:: DATASET ::

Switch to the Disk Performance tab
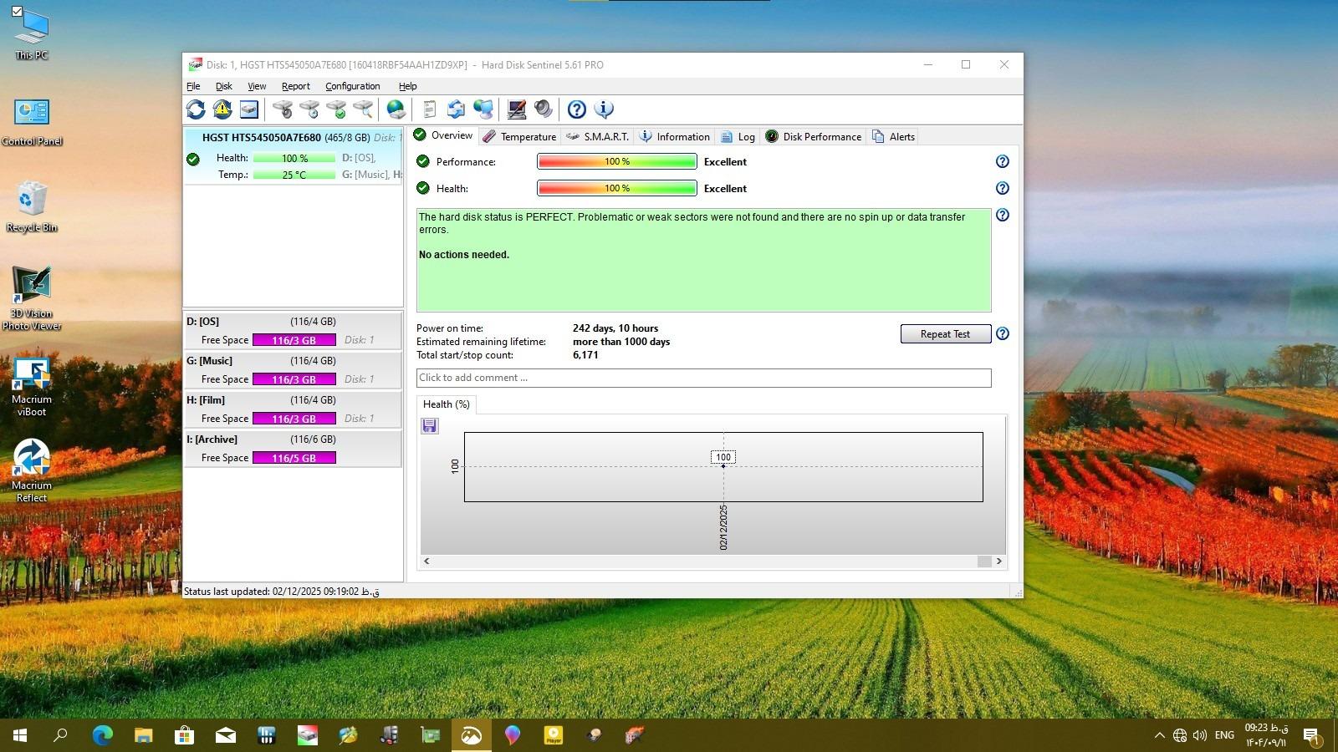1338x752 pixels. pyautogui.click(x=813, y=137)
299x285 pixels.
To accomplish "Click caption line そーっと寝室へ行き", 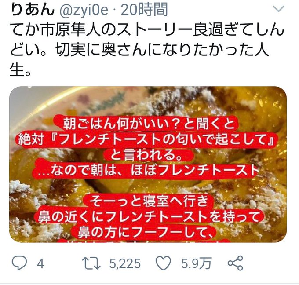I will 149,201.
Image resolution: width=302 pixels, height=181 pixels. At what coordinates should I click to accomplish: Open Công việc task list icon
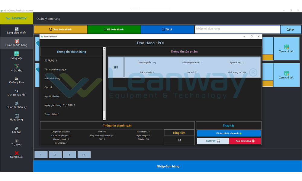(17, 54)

:::
:: DATASET ::

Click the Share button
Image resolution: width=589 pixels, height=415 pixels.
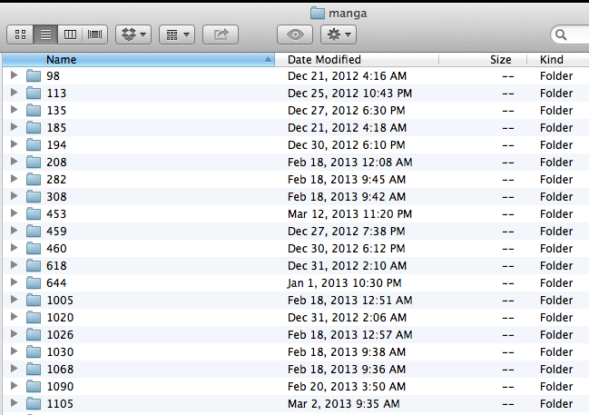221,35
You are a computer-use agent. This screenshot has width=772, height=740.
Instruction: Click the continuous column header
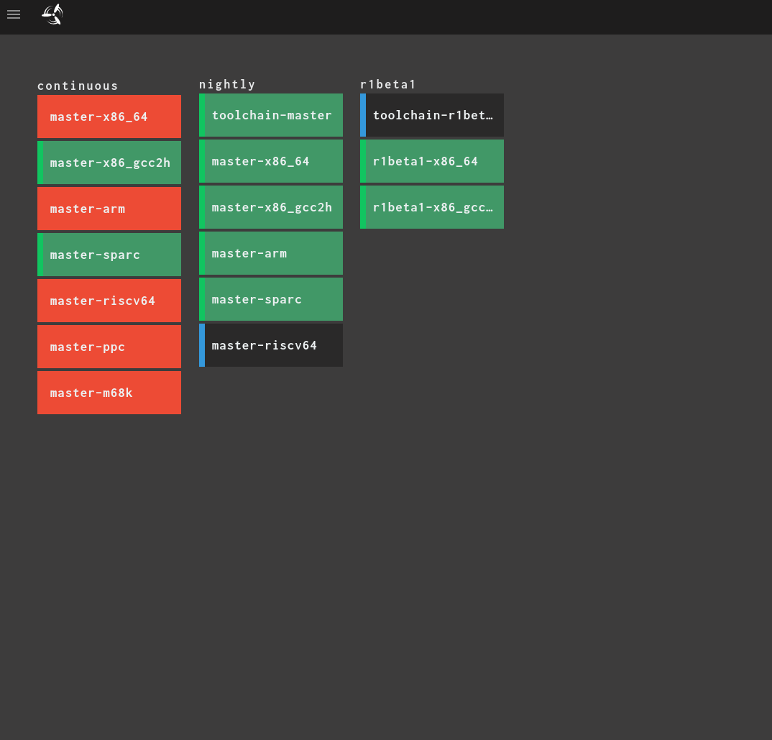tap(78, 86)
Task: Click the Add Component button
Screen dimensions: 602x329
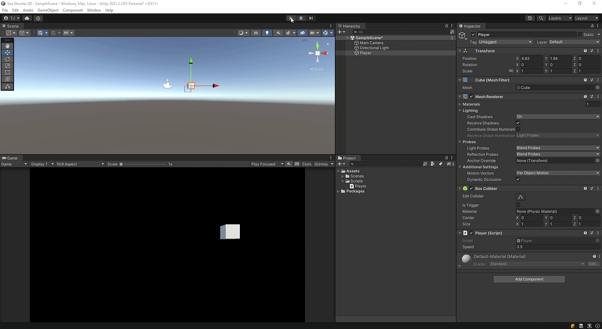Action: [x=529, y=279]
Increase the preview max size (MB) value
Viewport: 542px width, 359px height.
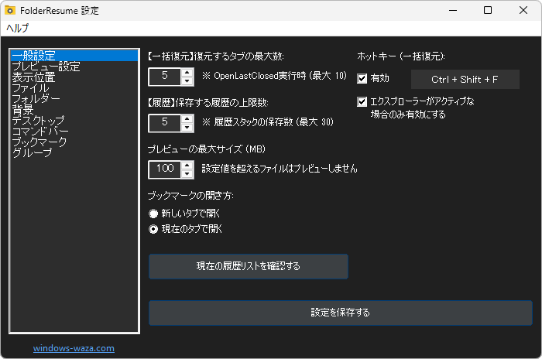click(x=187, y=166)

:::

TASK DETAILS ::
Among the records above, find each line containing the string "button" and copy it.

FINAL ANSWER ::
Click the Share button
Task: Click the Add Component button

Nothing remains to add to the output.